Henrique Solinas, por exemplo, diz que “poetisa” se trata de um
concepto impuesto por el orden masculino y que responde a determinadas características esperables (mujer suave, delicada, inspirada, prudente, volátil, obediente), como si allí no existiera un lugar de discusión y se sobreentendiera la supremacía del poeta sobre la poetisa. (Solinas, 2012, p. 2).
A voz do poema de Tamara, por mais de uma vez, marca sua posição frente à realidade dessa “supremacía del poeta sobre la poetisa” de que fala Solinas e ressalta seu mal-estar com relação ao tema, como em: “Yo no soy poetisa soy poeta / me dije una y mil veces a mí misma / a los 20 años / no soy Tamara soy Kamenszain / me quejé siempre que alguien por escrito / aludía a mi obra llamándome por el nombre. (...)” (Kamenszain, 2021, p. 25).

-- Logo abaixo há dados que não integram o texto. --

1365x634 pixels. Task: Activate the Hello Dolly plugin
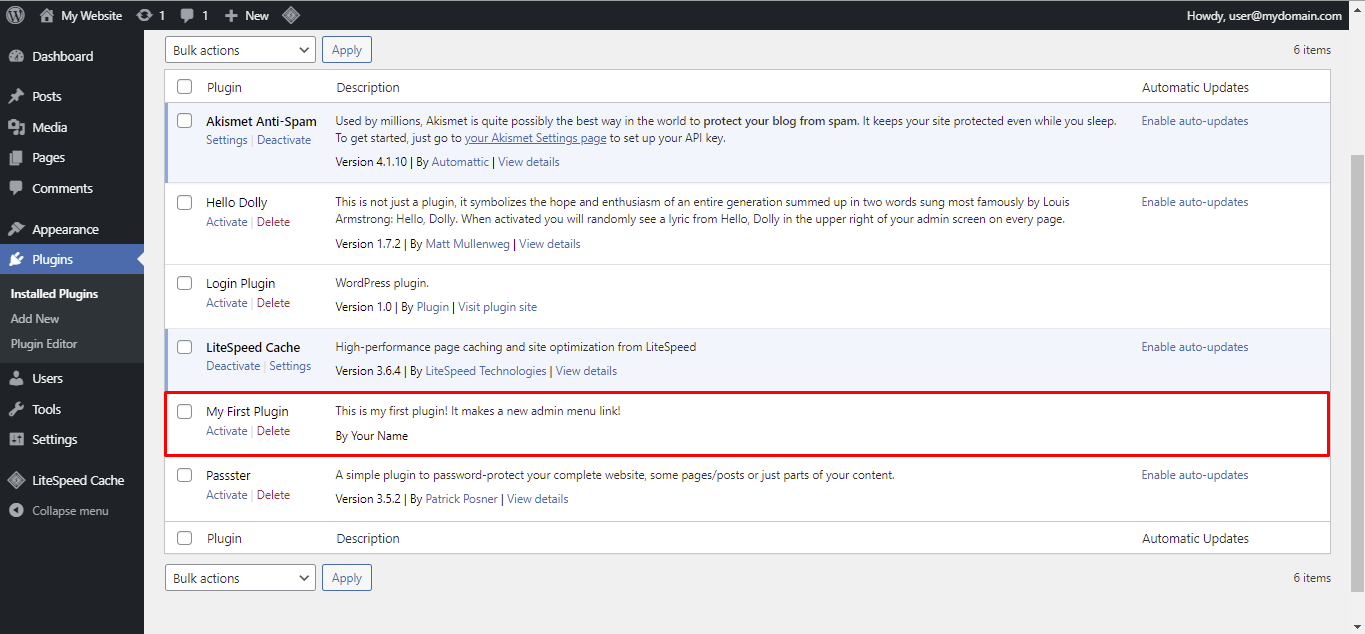point(226,221)
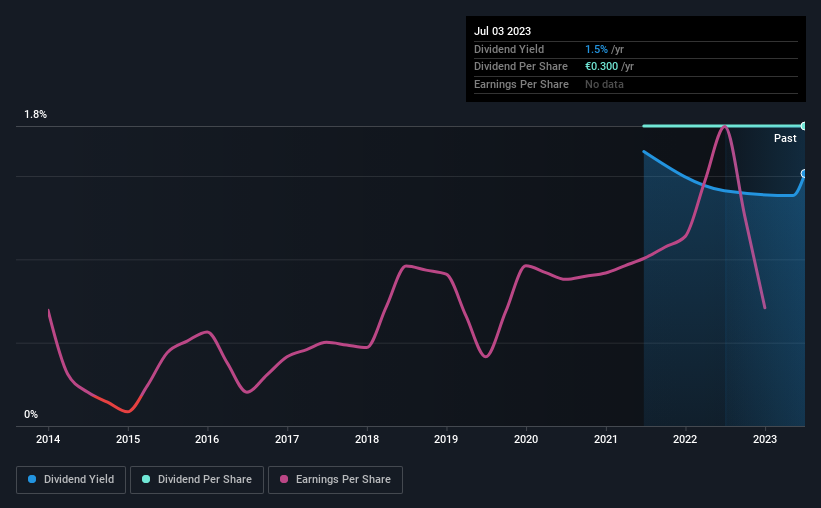The height and width of the screenshot is (508, 821).
Task: Select the 2020 x-axis year label
Action: point(526,439)
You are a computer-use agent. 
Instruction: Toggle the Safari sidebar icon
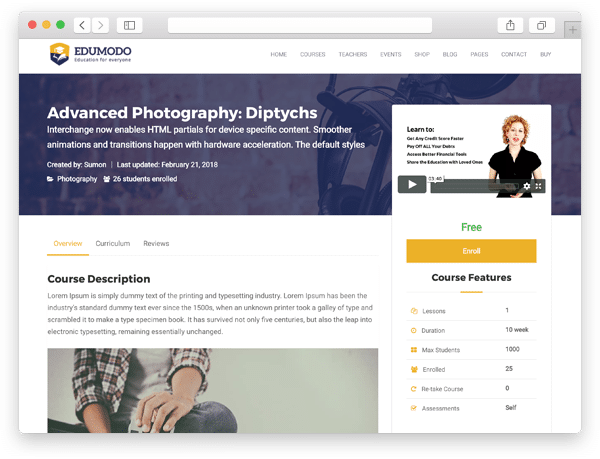click(x=129, y=25)
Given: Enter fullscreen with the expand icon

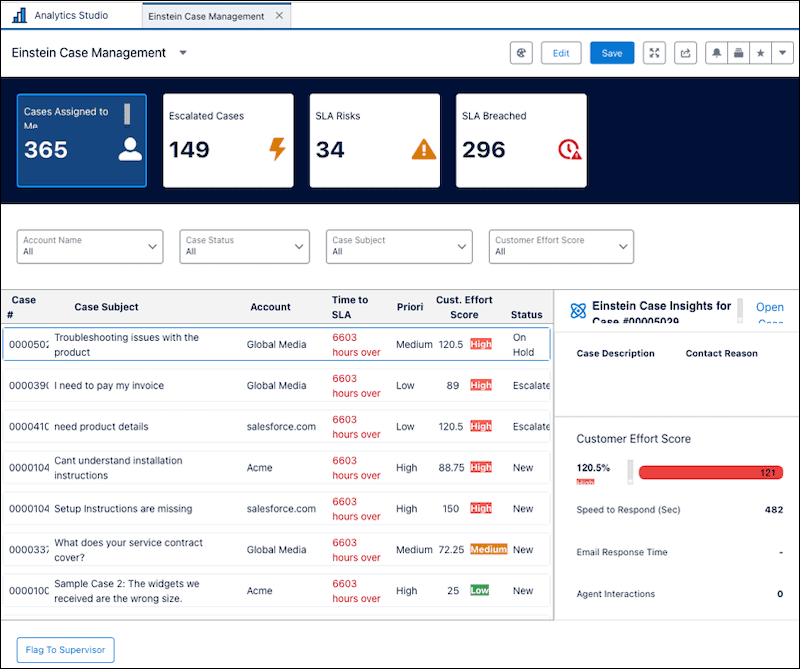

A revalorização do termo “poetisa”, que carrega essa história do desprezo e da ridicularização, passa por reconhecer também as estratégias retóricas perspicazes - verdadeiras “tretas del débil”, para usar essa conveniente expressão - das quais nomes como Delmira Agustini, Alfonsina Storni ou Juana Bignozzi se utilizavam em seus textos. A relação entre biografia e poesia estabelecida por Juana Bignozzi em sua obra, por exemplo, é uma dessas artimanhas:
Experta en tratar con los vates la poetisa de armas tomar los enfrentaba cuando todavía nadie se había animado a hacerlo. Les tiraba versos de comadrita como estos: “No hablo de la soledad del alma esas son cosas de poeta llamo soledad a cenar sola en mi ciudad”. O estos otros donde la rima es una humorada: “mientras mis colegas escriben los grandes versos de la poesía argentina yo hiervo chauchas ballina”. (Kamenszain, 2021a, p. 59-60).Os versos de Juana citados por Tamara falam a partir do lugar subalterno que ocupavam as poetisas naquele momento para ironizar os poetas ou, mais especificamente, os vates e suas pretensões de serem os cantadores das grandes questões humanas e da pátria, sempre em um tom solene e grandiloquente. Assim, ao trazer à tona justamente esses versos, a voz do poema evoca não só uma poderosa arma retórica com que Juana Bignozzi contava em sua escrita, mas, ao mesmo tempo, o fato de que a autora não deixava de levar a cabo uma escrita do que é miúdo, dos temas do dia a dia, dos afetos - não os afetos grandiloquentes, mas sim aqueles considerados menores para a poesia que se traduzem em imagens poéticas do cotidiano.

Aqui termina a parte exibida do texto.